“It was the first time that I heard an elected leader say everybody deserves healthcare in this country by the fact that they are born a human being,” the New York Democratic said on an episode of the Vermont senator’s podcast released on Wednesday. “It broke my brain a little bit.”
Ocasio-Cortez described the indignities of bartending and working in restaurants in New York City at the time, including not being able to afford healthcare and receiving a weekly paycheck with just 50 cents in it due to tipped wage laws.
“We normalize this to ourselves, we accept it,” Ocasio-Cortez said of being working class. “I think really deep down, the unconscious rationale that we give ourselves to accept this is: This is what I deserve…this is my lot. This is what I get.”
“I didn’t even realize that I didn’t think I deserved healthcare until I heard someone say that I did,” Ocasio-Cortez said. “And then hearing that, I was like, why don’t we have these things?”
Two years later, Ocasio-Cortez ran for Congress and defeated Rep. Joe Crowley — a local party boss and a likely successor to Nancy Pelosi, then the House Minority Leader — in a stunning upset.

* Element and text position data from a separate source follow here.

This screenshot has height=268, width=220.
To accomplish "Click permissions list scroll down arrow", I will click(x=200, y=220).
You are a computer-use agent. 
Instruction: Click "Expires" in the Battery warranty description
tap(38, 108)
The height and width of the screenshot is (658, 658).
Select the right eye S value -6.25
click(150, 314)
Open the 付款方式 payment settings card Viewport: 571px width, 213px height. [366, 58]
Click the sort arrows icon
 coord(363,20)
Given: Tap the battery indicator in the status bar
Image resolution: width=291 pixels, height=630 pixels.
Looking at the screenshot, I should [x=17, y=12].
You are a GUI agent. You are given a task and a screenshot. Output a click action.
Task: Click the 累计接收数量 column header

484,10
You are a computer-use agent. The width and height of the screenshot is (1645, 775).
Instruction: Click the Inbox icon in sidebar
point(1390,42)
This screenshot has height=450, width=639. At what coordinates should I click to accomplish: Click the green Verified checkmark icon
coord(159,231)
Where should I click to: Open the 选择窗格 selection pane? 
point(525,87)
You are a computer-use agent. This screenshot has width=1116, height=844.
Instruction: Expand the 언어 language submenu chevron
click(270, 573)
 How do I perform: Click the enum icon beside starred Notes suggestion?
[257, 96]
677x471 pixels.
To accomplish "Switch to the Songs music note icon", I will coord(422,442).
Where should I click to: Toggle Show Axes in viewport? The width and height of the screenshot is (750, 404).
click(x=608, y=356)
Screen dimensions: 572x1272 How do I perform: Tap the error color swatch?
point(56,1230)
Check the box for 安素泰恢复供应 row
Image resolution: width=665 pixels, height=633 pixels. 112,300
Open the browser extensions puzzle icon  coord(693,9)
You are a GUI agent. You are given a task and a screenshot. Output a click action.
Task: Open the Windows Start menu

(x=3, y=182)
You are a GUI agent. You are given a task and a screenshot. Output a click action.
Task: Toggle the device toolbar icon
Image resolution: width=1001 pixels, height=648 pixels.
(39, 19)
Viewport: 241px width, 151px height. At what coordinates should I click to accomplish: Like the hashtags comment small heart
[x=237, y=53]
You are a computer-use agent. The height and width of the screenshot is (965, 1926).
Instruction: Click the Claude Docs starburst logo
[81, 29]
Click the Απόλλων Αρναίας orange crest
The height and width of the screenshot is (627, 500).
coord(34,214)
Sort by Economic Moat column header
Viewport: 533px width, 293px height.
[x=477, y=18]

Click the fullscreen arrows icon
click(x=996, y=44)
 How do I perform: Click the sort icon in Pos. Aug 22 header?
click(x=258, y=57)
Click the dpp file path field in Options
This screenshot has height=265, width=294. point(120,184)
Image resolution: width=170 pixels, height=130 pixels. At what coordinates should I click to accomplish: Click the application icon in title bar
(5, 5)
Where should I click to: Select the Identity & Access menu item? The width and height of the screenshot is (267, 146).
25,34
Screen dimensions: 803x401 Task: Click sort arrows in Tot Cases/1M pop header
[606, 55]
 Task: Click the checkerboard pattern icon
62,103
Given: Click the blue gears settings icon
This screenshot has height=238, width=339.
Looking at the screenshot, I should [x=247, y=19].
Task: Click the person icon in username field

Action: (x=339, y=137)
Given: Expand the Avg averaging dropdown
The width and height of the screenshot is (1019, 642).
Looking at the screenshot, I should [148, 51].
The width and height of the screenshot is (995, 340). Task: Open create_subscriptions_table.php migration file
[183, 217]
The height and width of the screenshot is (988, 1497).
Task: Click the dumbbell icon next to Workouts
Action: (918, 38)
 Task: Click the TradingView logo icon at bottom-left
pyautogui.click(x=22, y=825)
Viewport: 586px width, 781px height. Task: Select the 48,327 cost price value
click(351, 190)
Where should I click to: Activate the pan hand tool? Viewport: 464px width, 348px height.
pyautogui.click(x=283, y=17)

She’s since become an influential leader in her own right, working with Sanders and other progressive Democrats to push policies like Medicare for All and a Green New Deal.
Both Ocasio-Cortez and Sanders have become strong advocates for President Joe Biden’s reelection despite their political differences with him.
“It is unequivocal that mass movements have been able to be more effective under Joe Biden’s presidency than a Donald Trump presidency,” Ocasio-Cortez said.
Sanders recently announced he would seek a fourth term in the US Senate this fall.